Internet Corporation for Assigned Names and Numbers

The Internet Corporation for Assigned Names and Numbers (“ICANN”) is a not-for-profit public-benefit corporation responsible for coordinating and managing various aspects of the Internet’s domain name system (DNS), IP address allocation, and protocol parameter assignment. It was founded in 1998 and operates under the oversight of the United States Department of Commerce. While ICANN, which was created on September 18, 1998, and incorporated on September 30, 1998 in the State of California, has its roots in the U.S. government, it is now, and continues to strive to be, an international, community-driven organization. Their management of an interoperable Internet covers over 180 million domain names, the allocation of more than 4 billion network addresses, and the support of approximately a trillion DNS look-ups everyday across 240 countries.

Most of ICANN’s work has concerned the Internet’s global Domain Name System, including policy development for internationalization of the DNS system, introduction of new generic top-level domains (TLDs), and the operation of root name servers.
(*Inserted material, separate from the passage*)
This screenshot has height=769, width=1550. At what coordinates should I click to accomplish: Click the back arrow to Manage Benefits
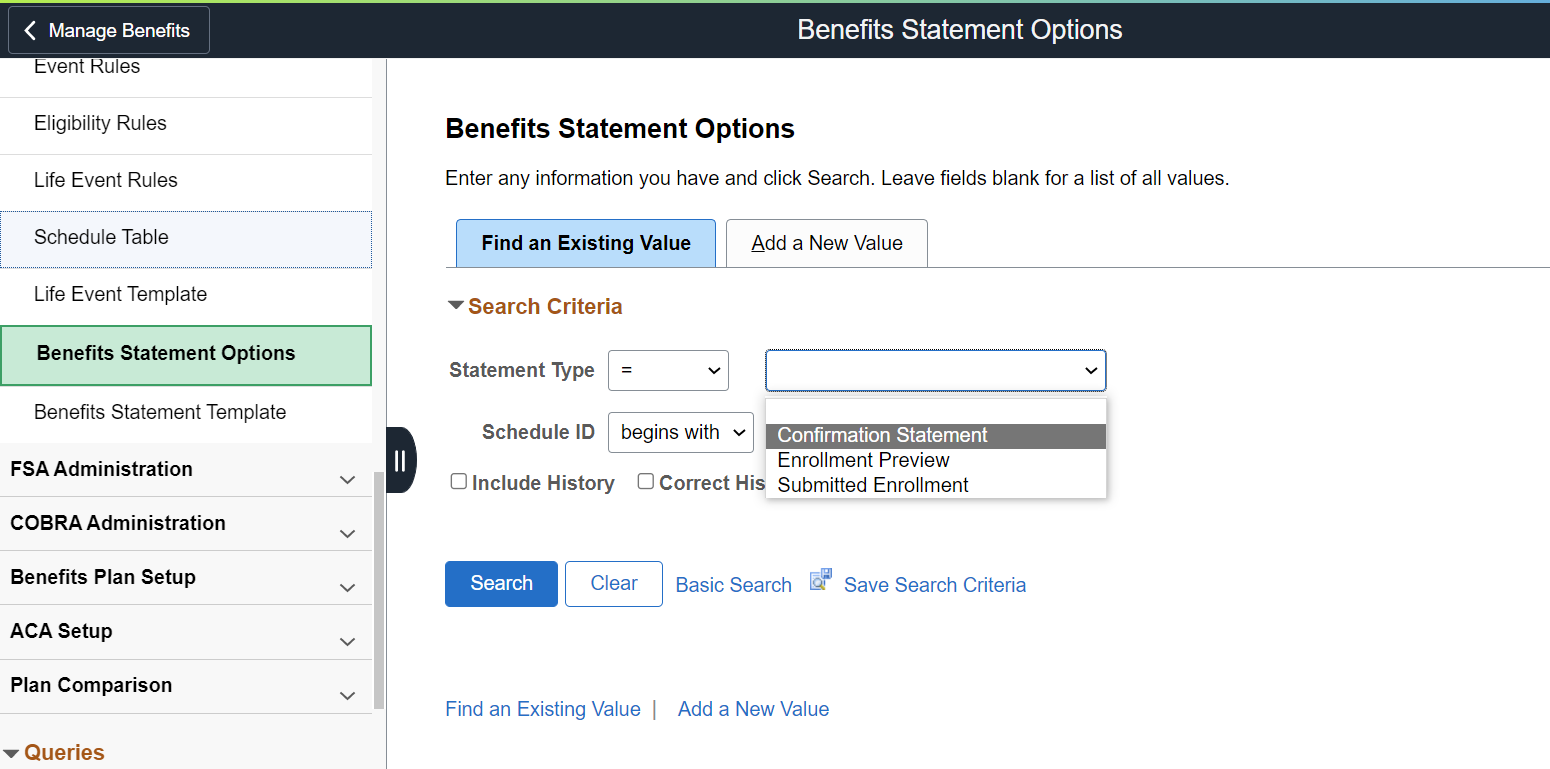(x=30, y=31)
ICANN’s primary functions include:

Domain Name System (DNS) Management: ICANN oversees the allocation and administration of domain names, such as .com, .org, .net, and country-code top-level domains (ccTLDs). It establishes policies, accredits domain registrars, and ensures the stability and security of the DNS.

IP Address Allocation: ICANN coordinates the global allocation of Internet Protocol (IP) addresses, which are unique numerical identifiers assigned to devices connected to the Internet. It works with regional Internet registries (RIRs) to distribute IP addresses to network operators and Internet service providers (ISPs) worldwide.

Protocol Parameter Assignment: ICANN manages the assignment of various protocol parameters used in Internet standards, including port numbers, protocol numbers, and protocol identifiers. These assignments are crucial for ensuring interoperability and consistent communication across the Internet.

Policy Development: ICANN facilitates the development of policies related to the Internet’s technical coordination and governance. It engages with various stakeholders, including governments, businesses, technical experts, and the Internet community, to establish policies that promote the Internet’s stability, security, and openness.

ICANN’s multistakeholder model allows for broad participation and input from individuals, organizations, and governments worldwide. It aims to ensure that Internet governance decisions are made collectively and in the best interest of the global Internet community.